Answer these questions from the plan amendment text below.
(a) Under which section of the Plan did the Board reserve the right to amend any provision?
(b) Which section of the Plan has the Board determined to amend?
(c) On what date does the amendment take effect?

Page text ▸
--*--

EX-10.10.7 4 d71017exv10w10w7.htm EX-10.10.7 exv10w10w7
Exhibit 10.10.7
AMENDMENT NO. 3
TO
TRINITY INDUSTRIES, INC.
2004 STOCK OPTION AND INCENTIVE PLAN
     WHEREAS, TRINITY INDUSTRIES, INC. (the “Company”) adopted the TRINITY INDUSTRIES, INC. 2004 STOCK OPTION AND INCENTIVE PLAN (the “Plan”); and
     WHEREAS, pursuant to Section 24 of the Plan, the Board reserved the right to amend any provision of the Plan; and
     WHEREAS, the Board has determined that it is appropriate to amend Section 22(b) of the Plan to increase the number of shares that may be granted under the Plan without being subject to the minimum vesting requirements of Section 22(a) of the Plan;
     NOW, THEREFORE, the Plan is amended as follows, effective on the date of adoption of this Amendment No. 3 by the Board:
I.

--*--

Records ▸
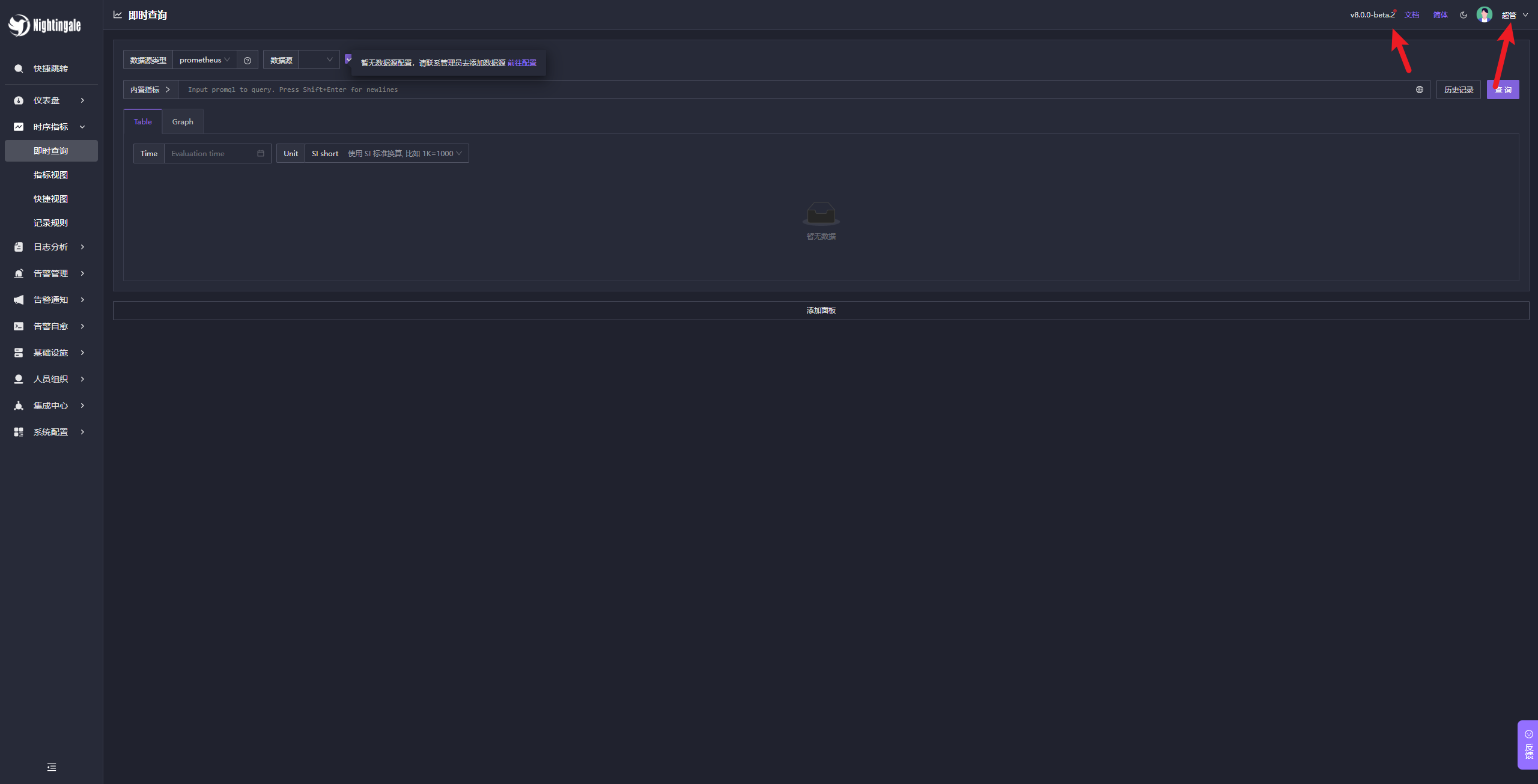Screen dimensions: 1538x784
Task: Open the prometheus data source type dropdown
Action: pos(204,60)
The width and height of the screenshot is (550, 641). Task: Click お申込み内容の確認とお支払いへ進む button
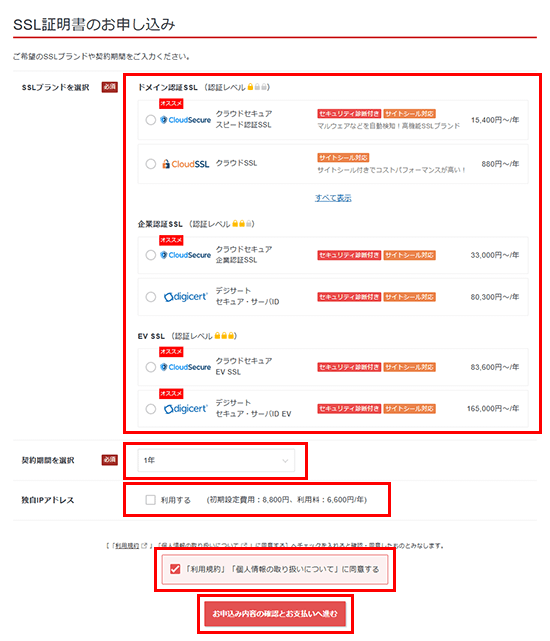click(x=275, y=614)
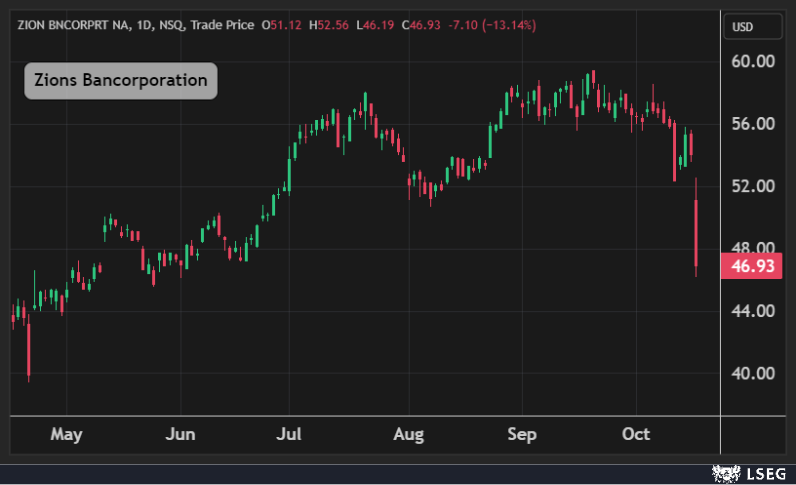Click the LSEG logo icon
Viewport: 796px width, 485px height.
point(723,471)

--*--

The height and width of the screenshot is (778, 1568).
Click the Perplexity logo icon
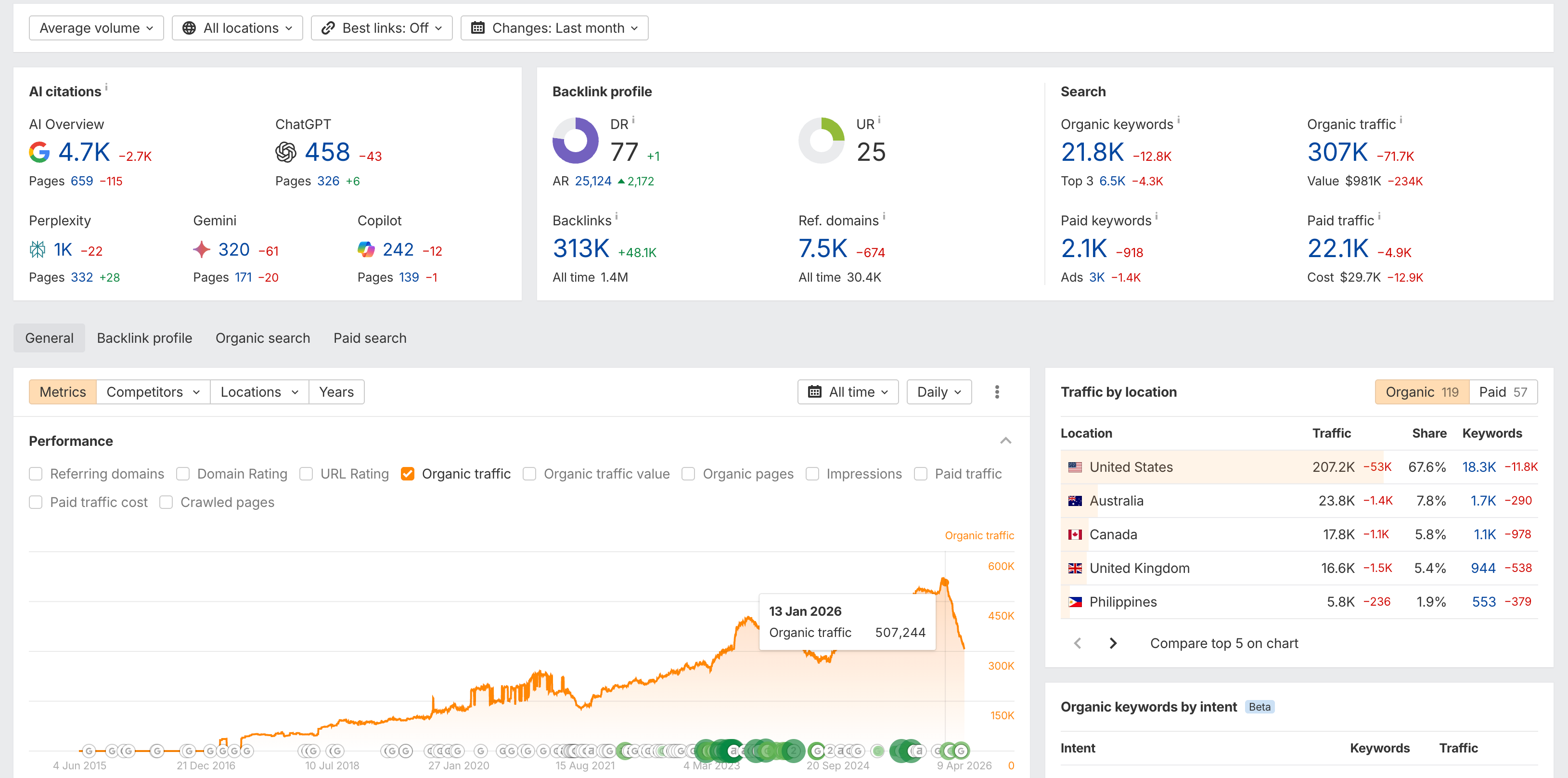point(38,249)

--*--

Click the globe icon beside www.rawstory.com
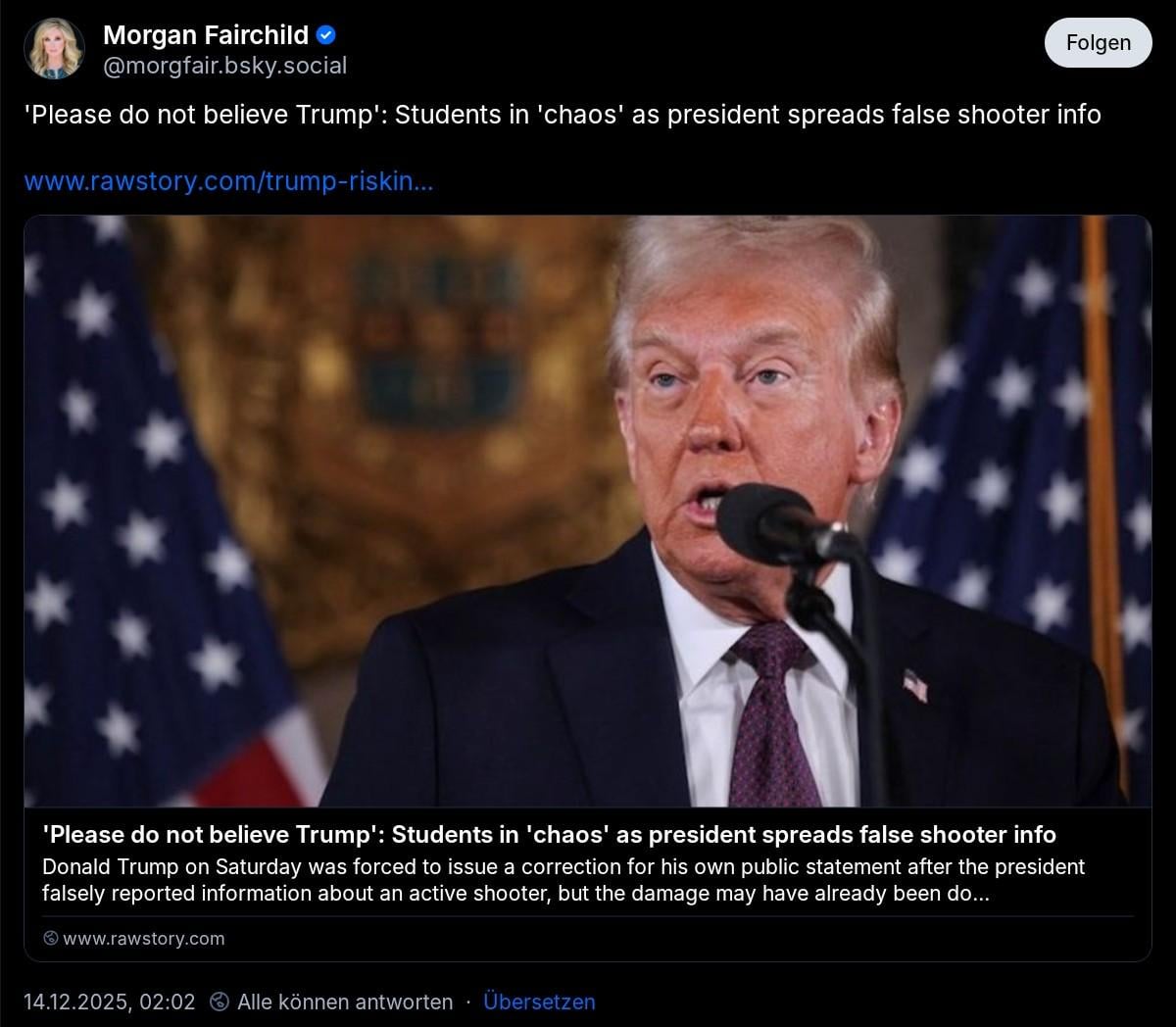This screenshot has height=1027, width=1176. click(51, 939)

--*--

Right answer ▸
(a) Section 24.
(b) Section 22(b).
(c) On the date the Board adopts Amendment No. 3.